Tribe and Monarchy
The rise of the centralized state has undercut tribal autonomy, and sedentarization has undermined the economic benefits of tribal organization, but in the 1990s the tribe remained a central focus of identity for those claiming a tribal affiliation. Contemporary tribal leadership continued to play a pivotal role in relations between individuals and the central government, particularly among those who were recently settled or still nomadic.
The tribal leader, the shaykh, governs by consensus. Shaykhs acquire influence through their ability to mediate disputes and persuade their peers toward a given course of action. The qualities their position demands are a detailed grasp of tribal affairs, a reputation for giving good advice, and generosity. Shaykhs are essentially arbitrators; the process of resolving disputes reflects the tribe's egalitarian ethos. Shaykhs do not lead discussions but carefully ascertain everyone's opinion on a given question. Consensus is necessary before action is taken. To force a decision is to undermine one's influence; leaders are effective only as long as they conform to the tribe's expectations.
Tribal leaders in the past brokered relationships among competing tribes and clans. Raiding was a mechanism of economic redistribution that conferred status on strong and successful raiding clans. Tribes or lineages could opt out of the round of raiding and counterraiding by seeking the protection of a stronger, more militarily oriented group. The protected paid their protector an agreed sum (khuwa), in return for which their lives and property were to be spared. The shaykh who accepted khuwa was obliged to safeguard those who paid it or compensate them for whatever damages they incurred. As with the booty of raiding, the shaykh who accepted the payment could only guarantee this influence by distributing it to his fellow tribesmen. These client-patron relationships based on payment of protection money were undermined by Abd al Aziz in the 1920s when he released weaker tribes from obligations to stronger ones and made himself the sole source of wealth redistributed from the spoils of raiding, and then later from oil profits.

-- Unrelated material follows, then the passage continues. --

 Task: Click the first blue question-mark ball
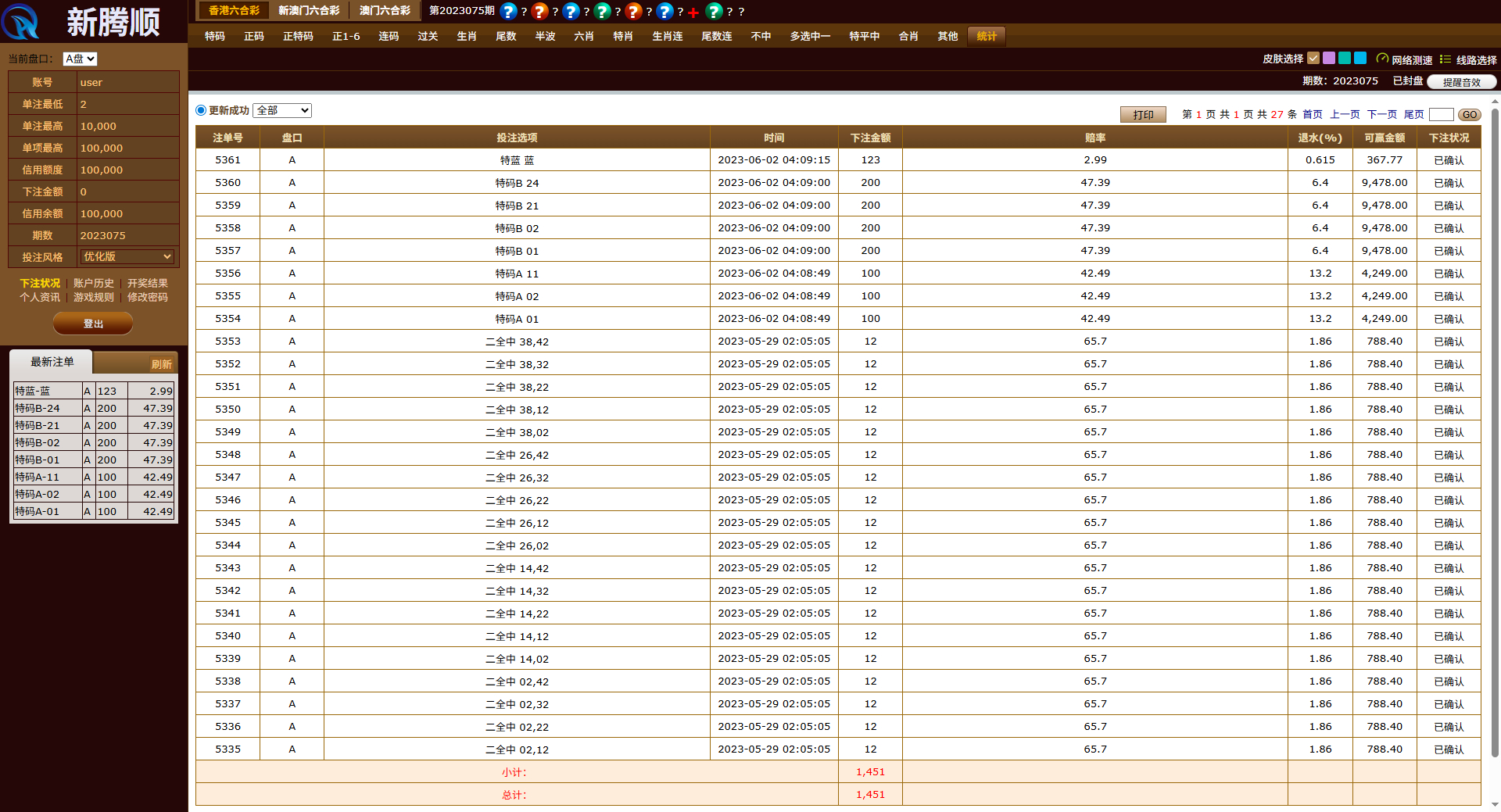pos(508,11)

The working relationship between the monarchy and tribal leaders is viewed in much the same framework as the traditional relationship between the shaykh and tribal members. In fact, the same framework of the relationship between tribal shaykh and tribal members is the model for the ideal relationship between the monarchy and all Saudi citizens. Just as the tribal shaykh was expected to mediate disputes and assure the welfare of his group by receiving tribute and dispensing largesse, governors in the provinces and the king himself continue the custom of holding an open audience (majlis) at which any tribesman or other male citizen could gain a hearing. The largesse of the shaykh was dispensed not as direct handouts of food or clothing, as in the past, but through the institutions of the state bureaucracy in the form of free medical care, welfare payments, grants for housing, lucrative contracts, and government jobs.
The tribes of Arabia acknowledged the political authority of the Saudi monarchy as being above the tribal group. Loyalty to the state was not a matter of nationality or still less an abstract notion of citizenship; it was a matter of loyalty to the Al Saud and to the royal family as the focus of the Islamic nation. In a study of the Al Murrah, Nicholas Hopkins notes that "The Al Murrah make a distinction between al-Dawlah (the state or bureaucracy) and al-Hukumah (the Saudi royal family or governors); they are loyal to the latter and fearful of the former, but fear that the state is taking over the government." Most tribes were affiliated with the Al Saud through marriage ties as the product of Abd al Aziz's deliberate policy of cementing ties between himself and the tribal groups. In the 1970s and 1980s, the political alliance between tribe and state was reinforced by marrying tribal women to government officials and Saudi princes. According to a 1981 study carried out among the Al Saar beduin in southern Arabia, these marriages were encouraged by tribal leaders because they were seen as a means of ensuring continuing access to government leaders.
Tribal solidarity has been institutionalized and tribal ties to both dawlah and hukumah have been cemented through the national guard. The amir of the Al Murrah tribal unit studied by Hopkins was the head of a national guard unit composed mainly of Al Murrah, and most Al Murrah families in the unit under study had at least one family member serving in the national guard. Through the national guard former nomads received training and the potential for high-level careers, as well as instruction in military sciences, and housing, health, and social services for dependents and families. The government also provided water taps and markets in cities, towns, and villages that were used in marketing livestock. Also provided were veterinary services, subsidized fodder, and buildings for storage.